| Exercise goal |
Would you please repeat, word for word, only the lines from the one holding "At what coordinates" through the one holding "has height=739, width=713." in the material below, without the pictures?

═════ Exercise data ═════

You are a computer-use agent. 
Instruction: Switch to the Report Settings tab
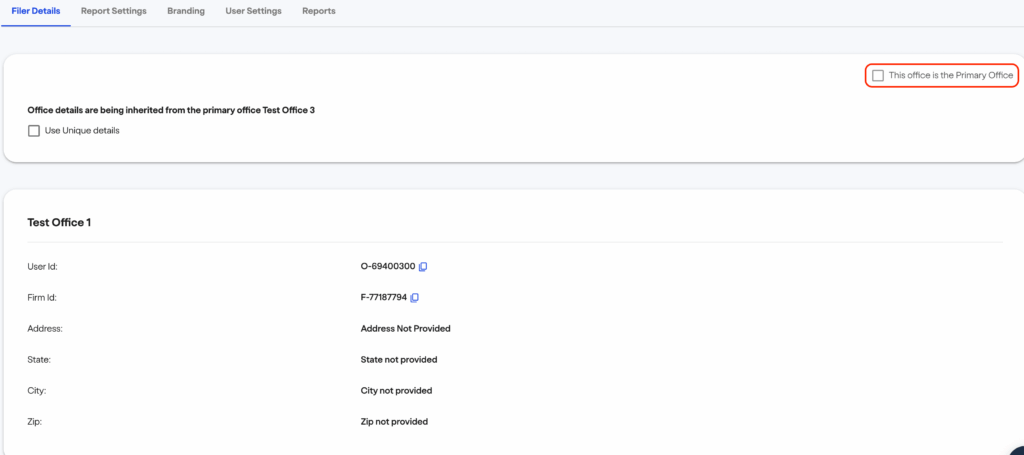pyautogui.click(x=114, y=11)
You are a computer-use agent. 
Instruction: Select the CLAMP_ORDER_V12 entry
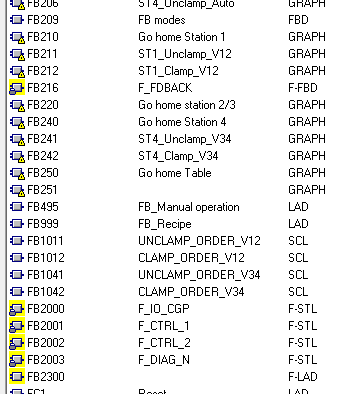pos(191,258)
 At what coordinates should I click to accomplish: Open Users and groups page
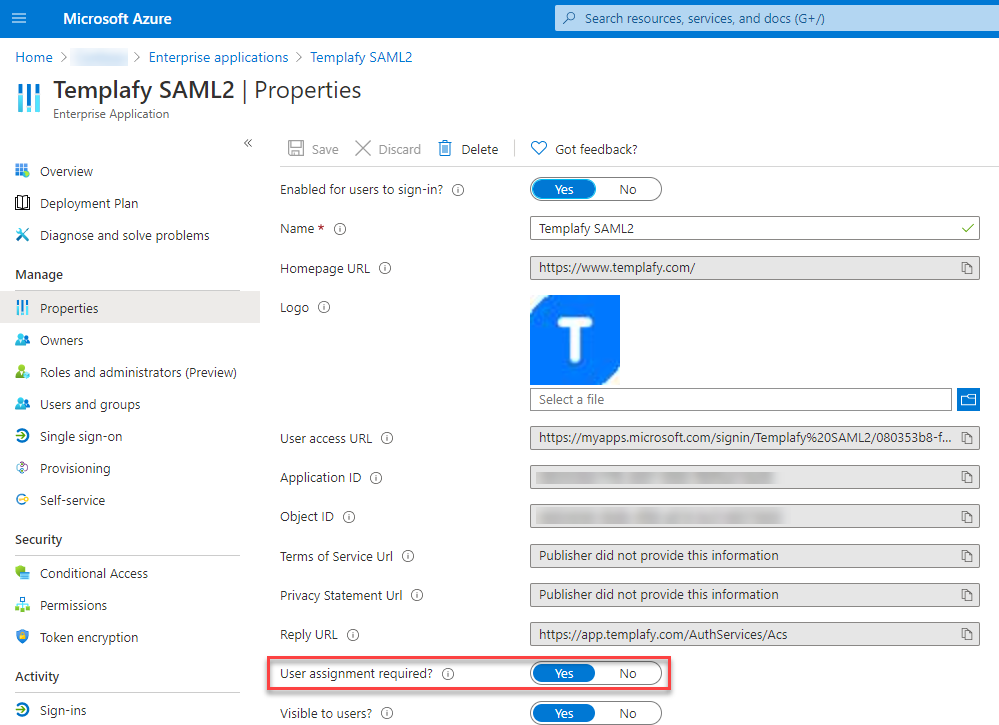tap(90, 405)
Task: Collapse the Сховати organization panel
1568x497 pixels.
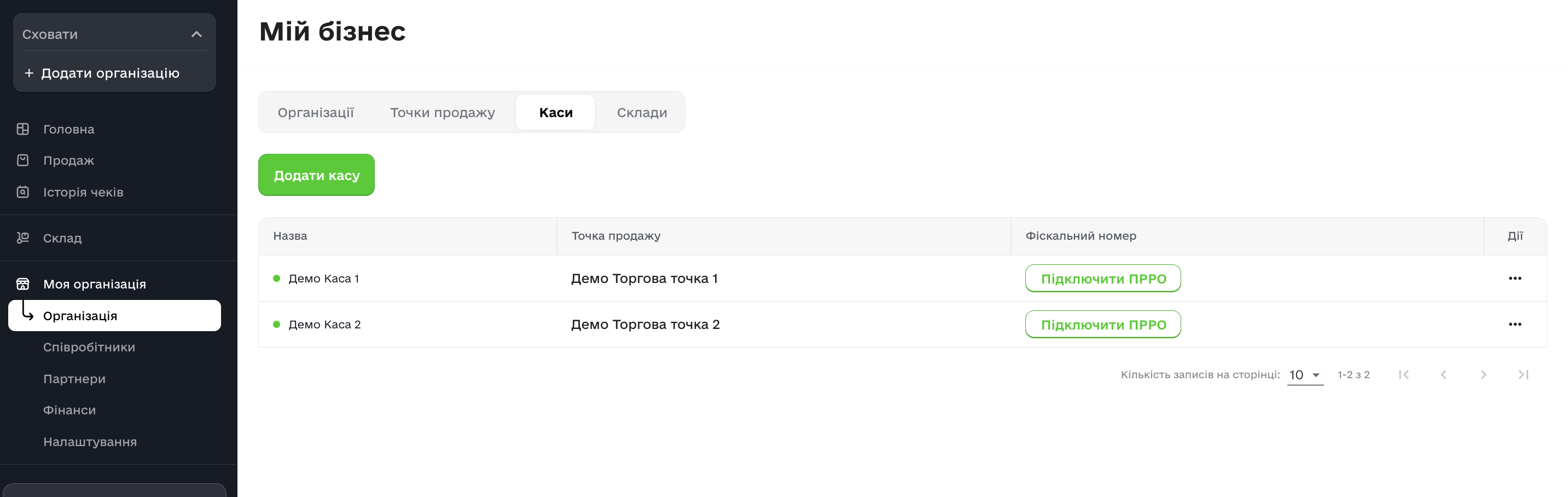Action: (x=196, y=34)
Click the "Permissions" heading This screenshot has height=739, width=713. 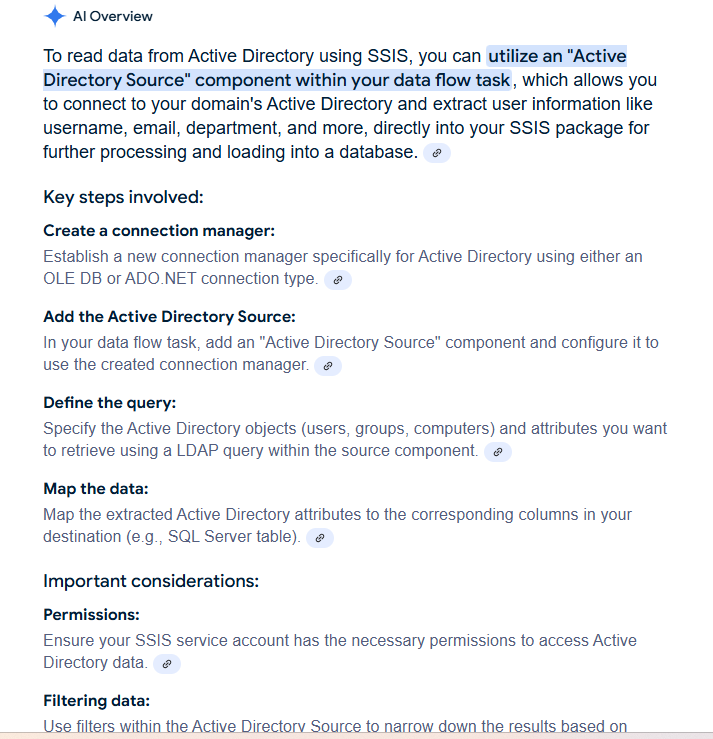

═════
═════ Exercise data ═════

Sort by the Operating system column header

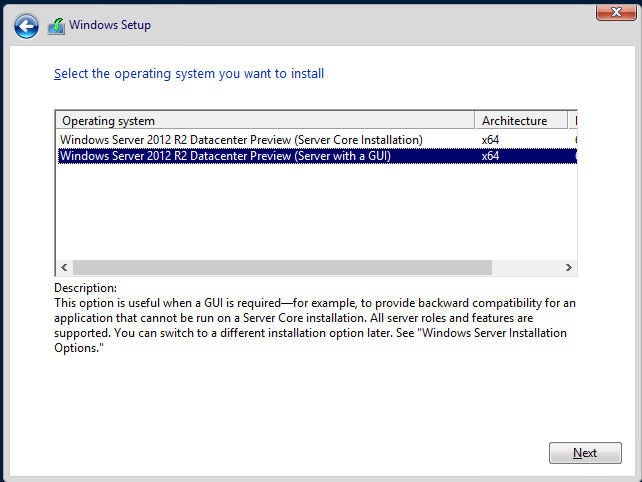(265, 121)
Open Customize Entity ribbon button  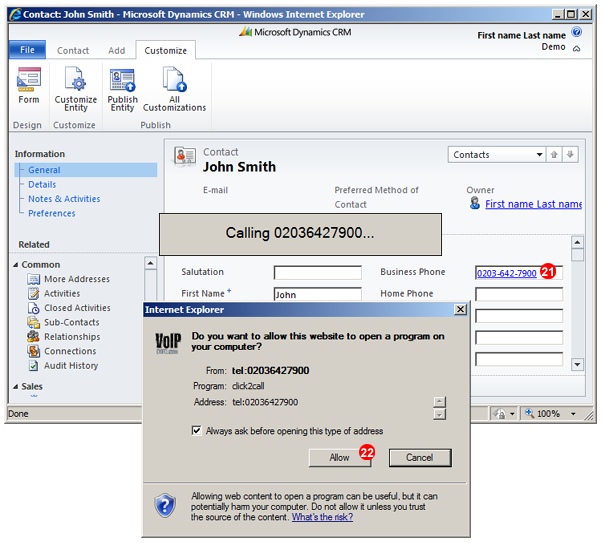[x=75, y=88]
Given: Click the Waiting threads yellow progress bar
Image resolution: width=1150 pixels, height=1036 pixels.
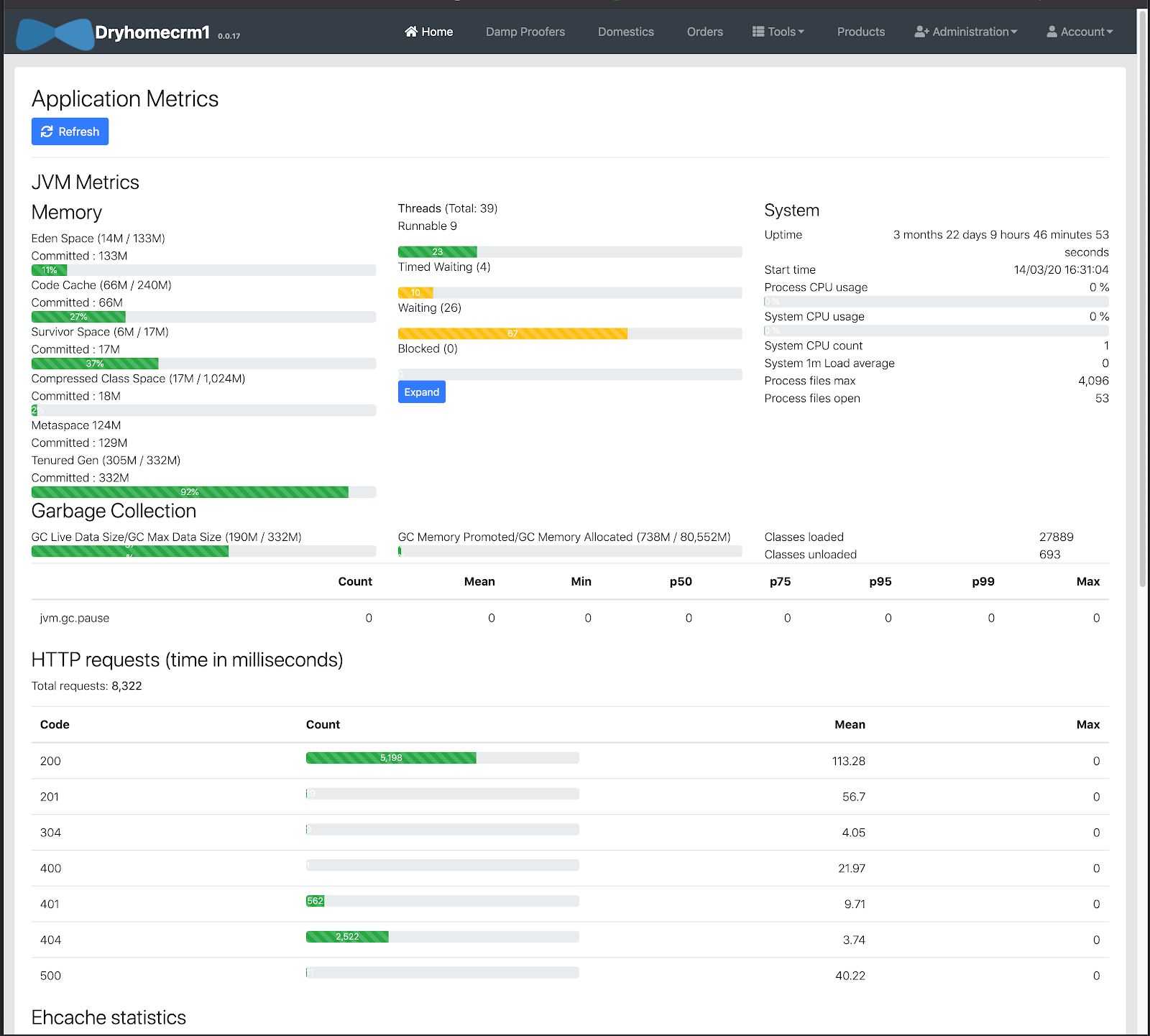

═════
═════ Exercise data ═════

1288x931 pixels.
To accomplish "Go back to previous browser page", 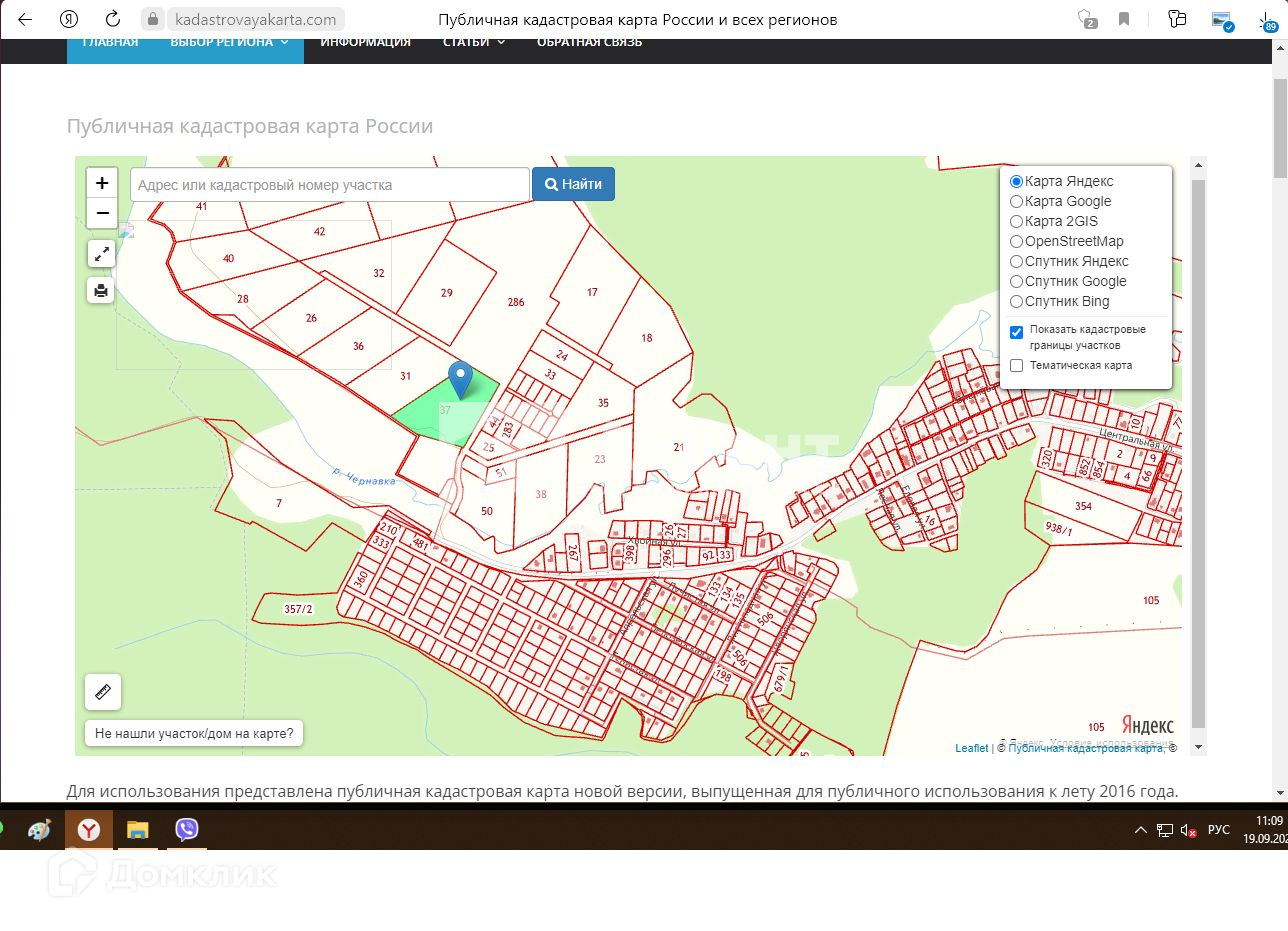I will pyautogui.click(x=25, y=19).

═════

| Response to the task |
 At what coordinates should I click to accomplish: Open Users and groups page
tap(90, 405)
Task: Collapse the Сховати organization panel
1568x497 pixels.
Action: (x=196, y=34)
Click the "Permissions" heading This screenshot has height=739, width=713. 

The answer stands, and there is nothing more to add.